I need to yellow some card stock to make aged retro prints via a laser printer. I don't want to wet and dry it because it is a pain to get it flat again. Is there a light i can put it under or a light spray that will do it. I was thinking maybe a spray on oak colored poly or something like it. Any ideas.

Only think I could find on google was to soak it in coffee and tea but I knew that also know about print wash but both cause the paper to curl.


----------



## terri (Jun 13, 2006)

Have you looked at available artist's grade papers at an art supply store? I'm talking about the larger sheets you have to cut down. I've seen them come in all kinds of colors and weights.


----------



## mysteryscribe (Jun 14, 2006)

To have the card and the envelope match they need to both be white.  

The two ivory colors are too far apart.  So I want to make the card. fold it over, and then just age the quarter panel with the photo.  I need to just yellow it a bit.  Printing it tinted is too expensive for novelty cards with so small a demand.


----------



## Hertz van Rental (Jun 14, 2006)

Best thing I can think of is to scorch it. Try a heat source or put it near to 100W bulb. Possibly use a hot iron. Another chance to experiment.
Otherwise I would suggest using an airbrush with Raw Sienna or Umber watercolour.


----------



## mysteryscribe (Jun 14, 2006)

heats an idea...

I flashed on something a while a ago. I sprayed it with clearcoat to help the print stay on. What hit me was if i had some kind of yellow dust i could blow in the air while it was still tacky might work. Im going to have to give it a shot i guess. I was hoping you knew a slightly yellow spray like a the old laquor was.

Anyway thanks Hertz.

I might try a strong light box for a few seconds to see what will happen. Too bad I have no idea where to buy sulfur powder these days. That blown onto the tacky surface might do the trick.

Wonder what would happen if i coated it with bees wax...


----------



## mysteryscribe (Jun 14, 2006)

Hey how about iodine fumes?


----------



## niccig (Jun 14, 2006)

In scrapbooking, "distressing" is pretty popular. Most scrapbook stores or craft stores sell chalks (they look kind of like in ink pad, but are chalk) that could be crushed up and used as the yellow dust you mentioned. Or you could seriously water down some acrylic paint and brush a light coat on there. Another product that we scrappers use a lot for aging paper is walnut ink:

http://www.joann.com/catalog.jhtml?CATID=82494&PRODID=90403&source=search

You just sort of spritz it on lightly. The paper doesn't get soaked, so it shouldn't curl.
For that matter, you could brew some weak tea and spray it on yourself with a spray bottle from the dollar store - almost free!
Here's an article about walnut inking:
http://www.scrapjazz.com/topics/Techniques/Inking/425.php

There's also a heat tool that might work, but I've notices that mine warps the paper a bit. Plus you might accidentally catch it on fire 

http://www.joann.com/catalog.jhtml?CATID=82456&PRODID=77013&source=search

I think walnut ink is probably best. 

Any good craft store (Joann's, Michael's, Hobby Lobby) should have this stuff, or it can be ordered online. Hope this helps!


----------



## mysteryscribe (Jun 14, 2006)

I think the ink sounds better than tea.  

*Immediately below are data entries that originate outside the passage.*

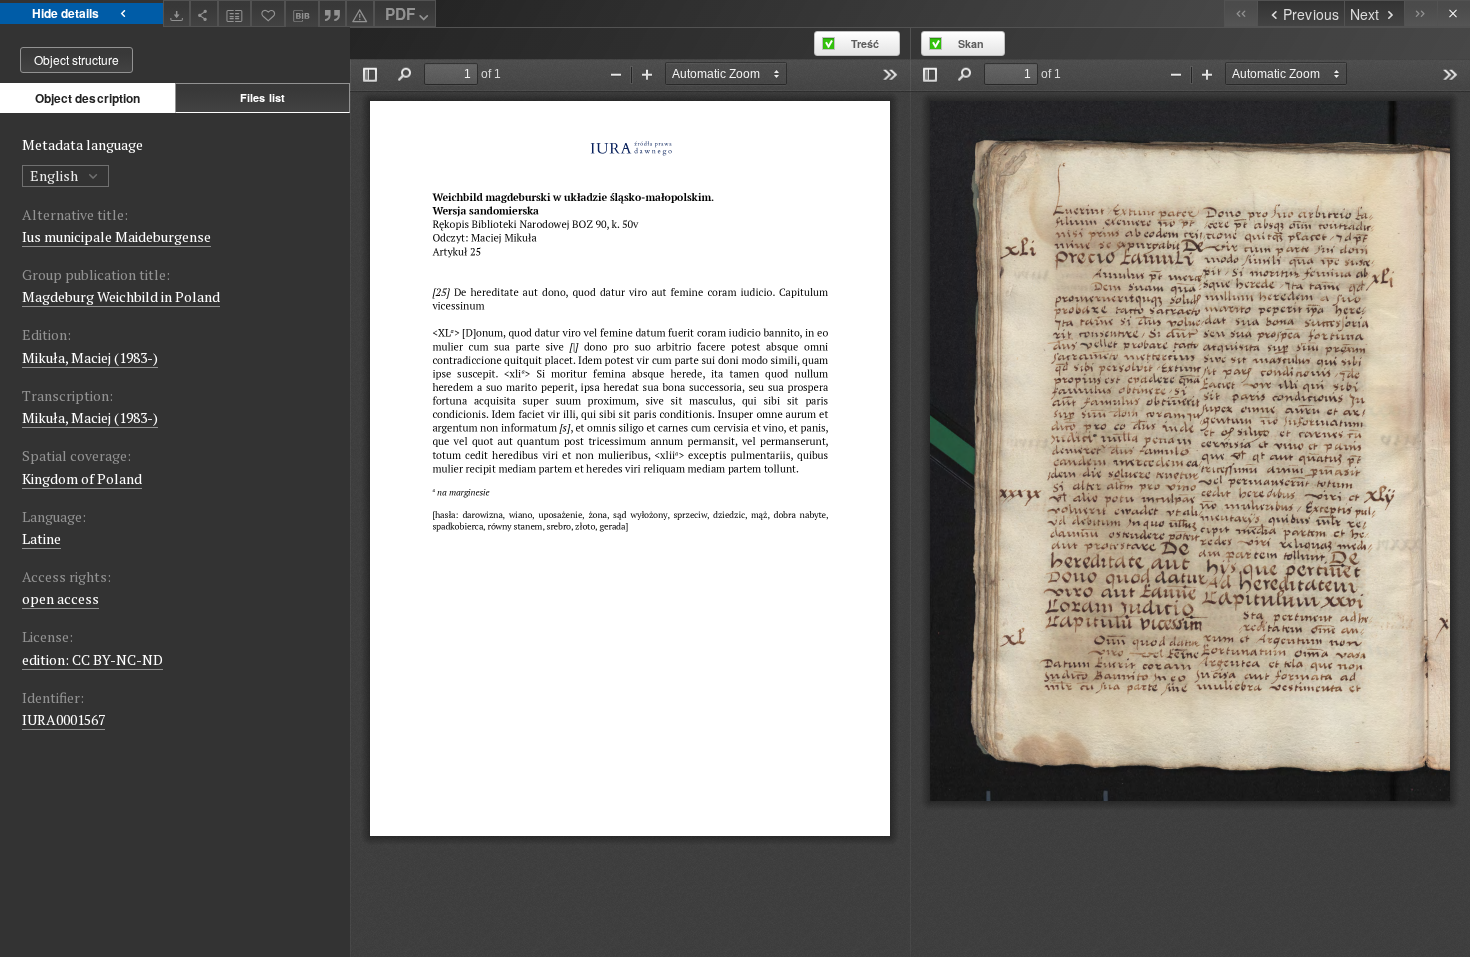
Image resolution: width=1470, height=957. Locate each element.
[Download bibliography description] (302, 14)
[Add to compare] (235, 13)
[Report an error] (360, 13)
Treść (865, 43)
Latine (41, 538)
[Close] (1453, 13)
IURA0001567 (63, 719)
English (55, 175)
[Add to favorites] (268, 13)
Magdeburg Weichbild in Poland (121, 296)
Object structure (76, 59)
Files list (262, 97)
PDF (400, 14)
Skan (971, 43)
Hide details (65, 13)
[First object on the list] (1240, 13)
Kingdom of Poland (82, 478)
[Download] (177, 13)
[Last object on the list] (1420, 13)
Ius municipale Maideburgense (116, 236)
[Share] (204, 13)
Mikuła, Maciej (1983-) (90, 357)
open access (60, 598)
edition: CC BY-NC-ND (92, 659)
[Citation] (333, 13)
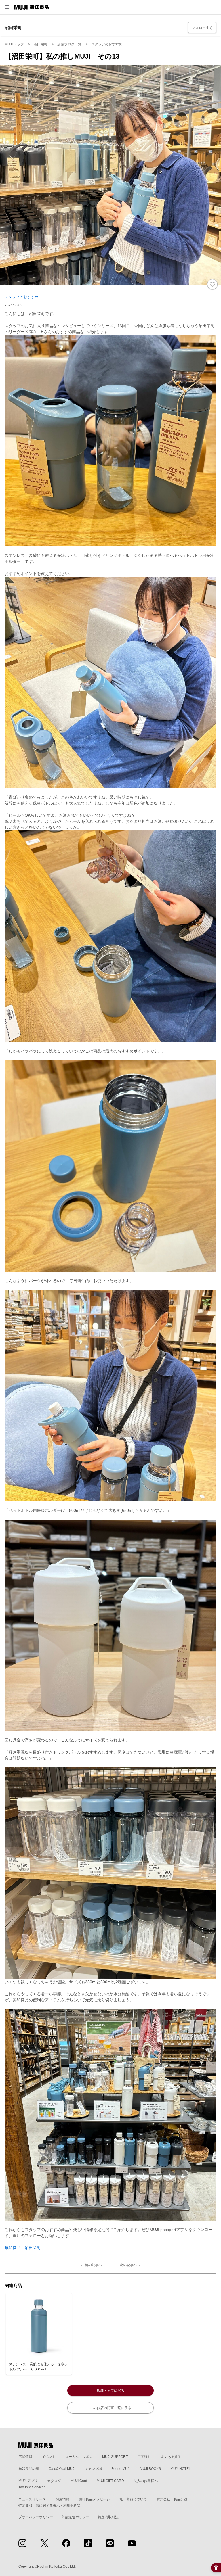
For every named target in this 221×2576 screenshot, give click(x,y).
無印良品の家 (28, 2469)
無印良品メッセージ (94, 2499)
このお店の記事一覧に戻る (110, 2408)
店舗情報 (25, 2457)
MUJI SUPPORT (115, 2457)
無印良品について (133, 2499)
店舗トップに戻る (110, 2391)
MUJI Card (79, 2481)
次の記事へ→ (130, 2265)
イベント (49, 2457)
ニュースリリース (32, 2499)
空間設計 (144, 2457)
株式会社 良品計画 (172, 2499)
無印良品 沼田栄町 (23, 2247)
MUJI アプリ (28, 2481)
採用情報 (62, 2499)
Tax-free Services (31, 2487)
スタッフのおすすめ (21, 297)
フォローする (202, 28)
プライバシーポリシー (35, 2517)
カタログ (54, 2481)
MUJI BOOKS (150, 2469)
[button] (7, 7)
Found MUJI (120, 2469)
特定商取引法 (108, 2517)
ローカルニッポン (79, 2457)
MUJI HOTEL (180, 2469)
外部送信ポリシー (75, 2517)
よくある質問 (171, 2457)
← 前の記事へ (91, 2265)
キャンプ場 (93, 2469)
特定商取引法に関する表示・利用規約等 (49, 2506)
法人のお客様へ (146, 2481)
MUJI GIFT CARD (110, 2481)
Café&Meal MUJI (62, 2469)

I used tea on stuff before and tried it on this.  It did't work well at all.  I think I have decided to seal it up first with clear coat, then try some kind of dye.  The ink sounds great.  I did the acrylic thing and it caused the paper to curl and when I print washed it the next time the ink came off under the abrasion.  Laser print you know.

I'm going to take a look at your links that just might be the trick thanks.  And also chalk dust I hadn't thought of but that is a great idea as well.

Thank you.


----------



## niccig (Jun 14, 2006)

Let us know how it goes!


----------



## mysteryscribe (Jun 14, 2006)

ah I fear nothing is going to work... The stain was too dark... Changed the picture completely.  If i want to do this, I may have to break down and buy my own laser printer.  The paper should probably be stained before printing.

I may go with just black and white period.  Just not sure the images alone can hold it together.  The old look is as much from the staining as the image I think.  I'm gonna have to do some thinking.


----------